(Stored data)
..........

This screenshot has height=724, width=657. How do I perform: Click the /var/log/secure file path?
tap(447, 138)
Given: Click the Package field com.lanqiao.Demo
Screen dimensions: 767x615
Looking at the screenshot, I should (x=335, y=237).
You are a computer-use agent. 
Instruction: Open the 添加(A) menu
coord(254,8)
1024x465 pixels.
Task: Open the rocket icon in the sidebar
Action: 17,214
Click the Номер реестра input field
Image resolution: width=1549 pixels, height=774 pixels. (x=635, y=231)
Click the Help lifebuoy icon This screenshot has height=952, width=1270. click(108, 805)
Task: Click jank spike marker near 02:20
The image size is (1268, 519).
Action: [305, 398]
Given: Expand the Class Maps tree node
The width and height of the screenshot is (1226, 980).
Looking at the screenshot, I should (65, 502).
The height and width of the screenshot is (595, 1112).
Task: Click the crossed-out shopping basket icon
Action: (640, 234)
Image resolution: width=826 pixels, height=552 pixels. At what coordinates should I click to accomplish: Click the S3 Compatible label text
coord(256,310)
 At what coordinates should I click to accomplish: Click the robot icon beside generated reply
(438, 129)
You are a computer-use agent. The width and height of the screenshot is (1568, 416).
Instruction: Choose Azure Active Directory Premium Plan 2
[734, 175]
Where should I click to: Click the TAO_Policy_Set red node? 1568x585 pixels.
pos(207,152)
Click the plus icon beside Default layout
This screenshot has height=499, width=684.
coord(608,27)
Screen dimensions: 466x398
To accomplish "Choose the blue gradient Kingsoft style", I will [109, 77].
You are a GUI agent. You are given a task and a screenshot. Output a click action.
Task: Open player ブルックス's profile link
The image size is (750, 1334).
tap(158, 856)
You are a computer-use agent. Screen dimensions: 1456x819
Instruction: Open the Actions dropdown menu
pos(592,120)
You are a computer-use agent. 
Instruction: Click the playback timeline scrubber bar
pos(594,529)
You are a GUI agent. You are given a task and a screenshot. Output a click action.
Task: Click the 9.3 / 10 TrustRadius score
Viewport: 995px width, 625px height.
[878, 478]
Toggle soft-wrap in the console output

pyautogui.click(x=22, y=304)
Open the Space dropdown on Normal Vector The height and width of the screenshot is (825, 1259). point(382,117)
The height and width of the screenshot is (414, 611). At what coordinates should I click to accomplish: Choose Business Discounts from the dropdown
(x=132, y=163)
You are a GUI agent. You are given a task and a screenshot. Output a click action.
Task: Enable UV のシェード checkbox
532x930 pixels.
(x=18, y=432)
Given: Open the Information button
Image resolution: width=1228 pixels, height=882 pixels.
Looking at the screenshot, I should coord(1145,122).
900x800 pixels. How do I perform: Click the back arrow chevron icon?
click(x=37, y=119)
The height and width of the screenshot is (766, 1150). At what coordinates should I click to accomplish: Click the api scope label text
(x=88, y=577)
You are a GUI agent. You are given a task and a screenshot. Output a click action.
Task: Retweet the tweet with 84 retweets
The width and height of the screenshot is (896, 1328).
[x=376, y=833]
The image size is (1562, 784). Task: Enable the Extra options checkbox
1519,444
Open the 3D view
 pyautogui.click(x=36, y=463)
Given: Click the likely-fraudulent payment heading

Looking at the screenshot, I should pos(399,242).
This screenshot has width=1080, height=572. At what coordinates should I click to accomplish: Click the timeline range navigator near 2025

..........

# [What this task involves]
Only lines with the word "near" are wanted. Find and copy them from the records above.

# [Task response]
Task: Click jank spike marker near 02:20
This screenshot has width=1080, height=572. At what coordinates should I click to accomplish: Click the timeline range navigator near 2025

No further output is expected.